GOAL OF THE EXERCISE:
Give the listing from the line with "Screen dimensions: 1193x1008" up to and including the line with "Given: Collapse the 3 Design Planning group" as a Markdown table with the columns Number and Entry, one numbered row per line. Leave out blank lines and the pictures.

DATA:
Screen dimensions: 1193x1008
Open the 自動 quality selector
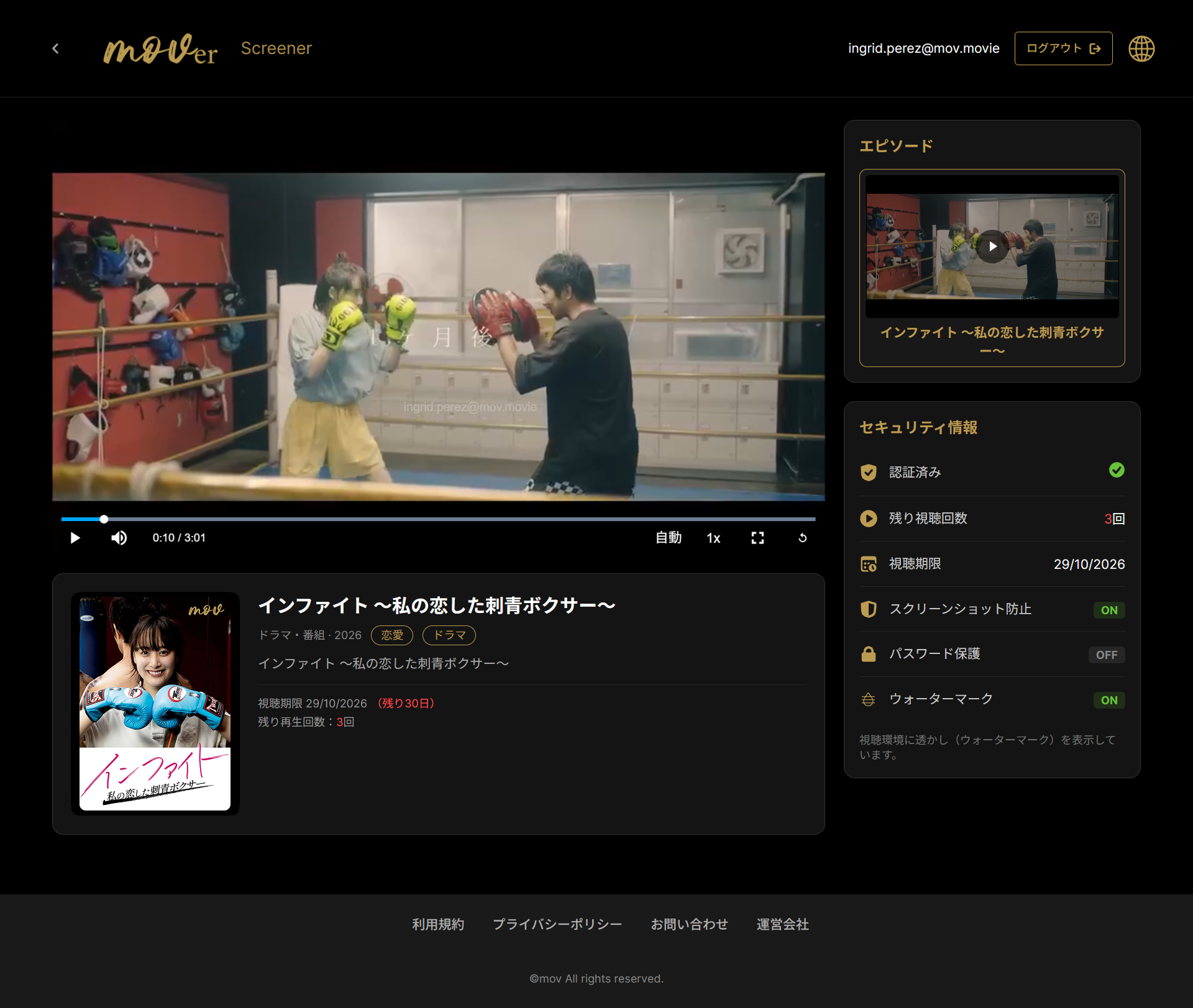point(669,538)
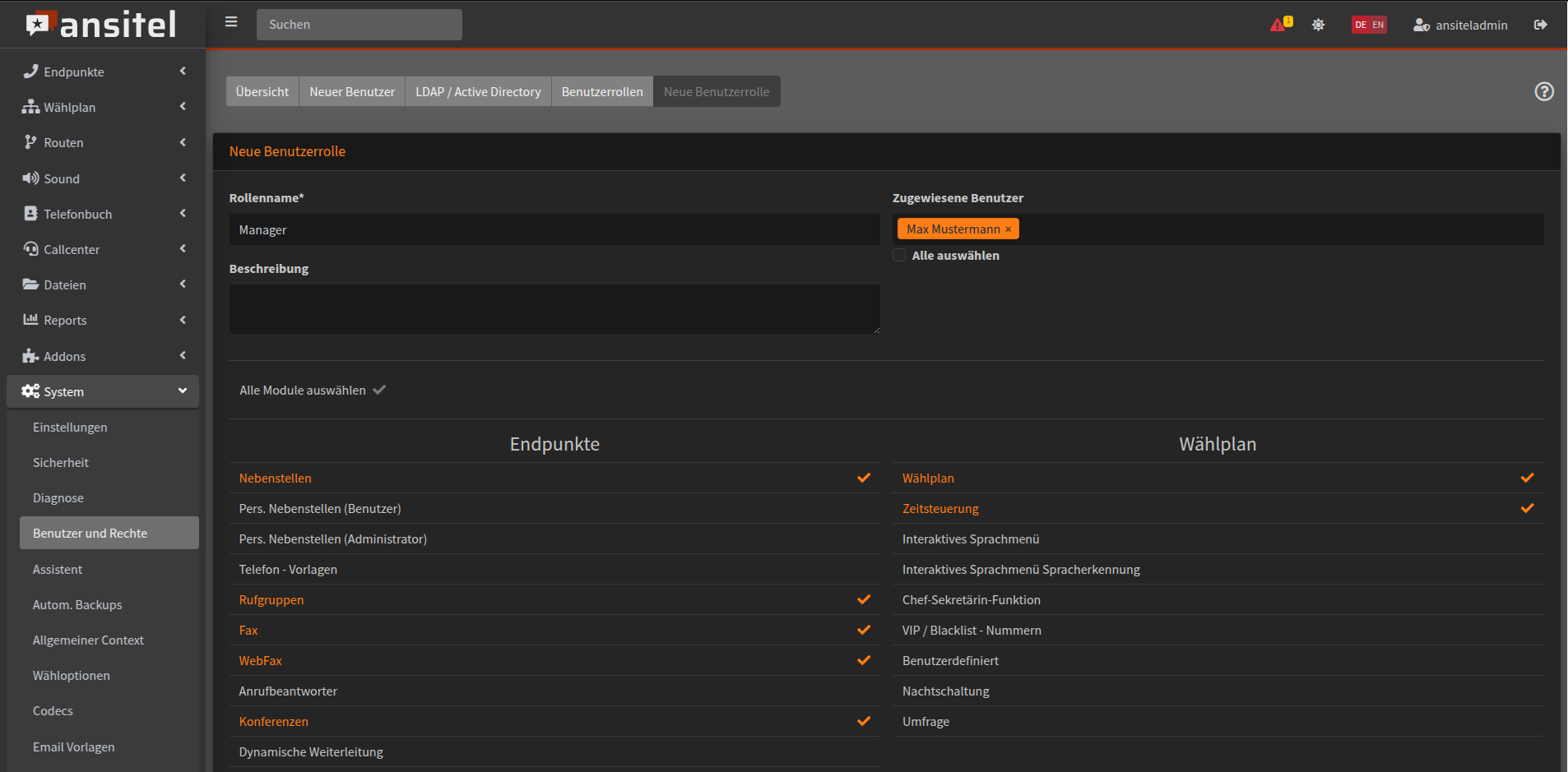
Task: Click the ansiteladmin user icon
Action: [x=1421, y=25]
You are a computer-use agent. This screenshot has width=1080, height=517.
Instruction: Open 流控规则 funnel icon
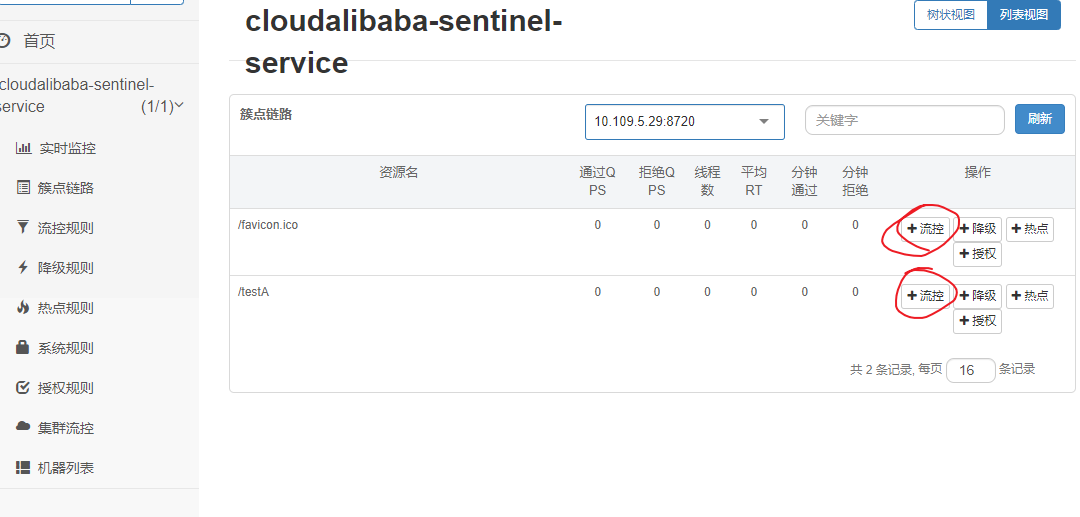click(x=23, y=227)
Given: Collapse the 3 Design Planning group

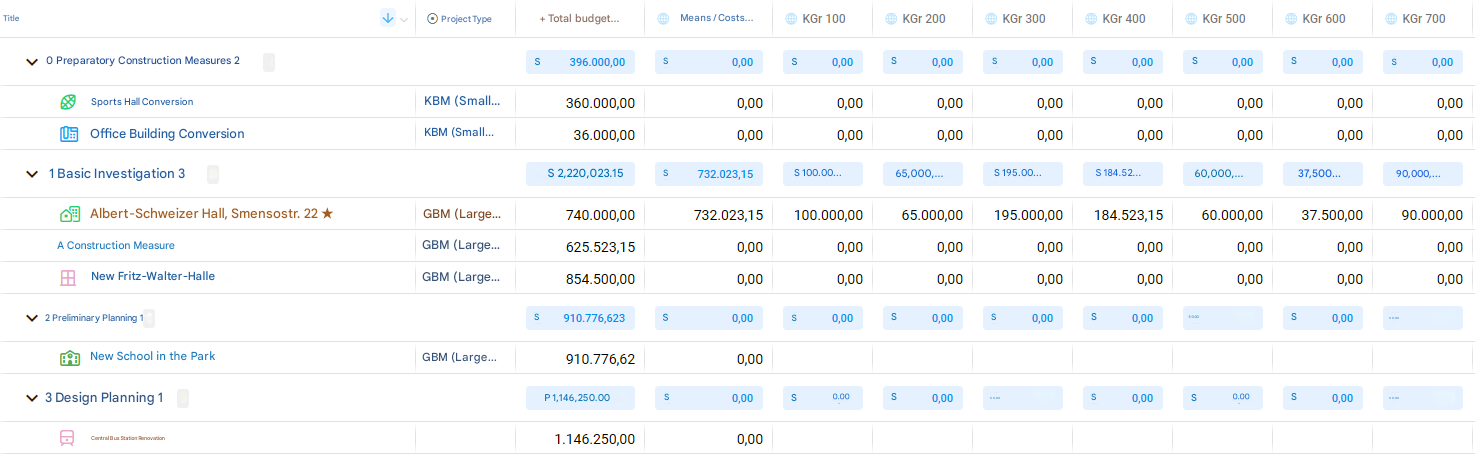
--
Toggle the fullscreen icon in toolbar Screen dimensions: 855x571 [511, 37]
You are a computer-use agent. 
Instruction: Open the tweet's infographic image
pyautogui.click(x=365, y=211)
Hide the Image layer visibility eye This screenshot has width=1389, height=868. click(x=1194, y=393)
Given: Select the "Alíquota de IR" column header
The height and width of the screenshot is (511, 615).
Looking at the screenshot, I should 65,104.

RESULT:
| Number | Entry |
|---|---|
| 1 | Screen dimensions: 1193x1008 |
| 2 | Open the 自動 quality selector |
| 3 | point(669,538) |
| 4 | Task: Click the ansiteladmin user icon |
| 5 | Action: [x=1421, y=25] |
| 6 | You are a computer-use agent. This screenshot has width=1080, height=517. |
| 7 | Instruction: Open 流控规则 funnel icon |
| 8 | click(x=23, y=227) |
| 9 | Given: Collapse the 3 Design Planning group |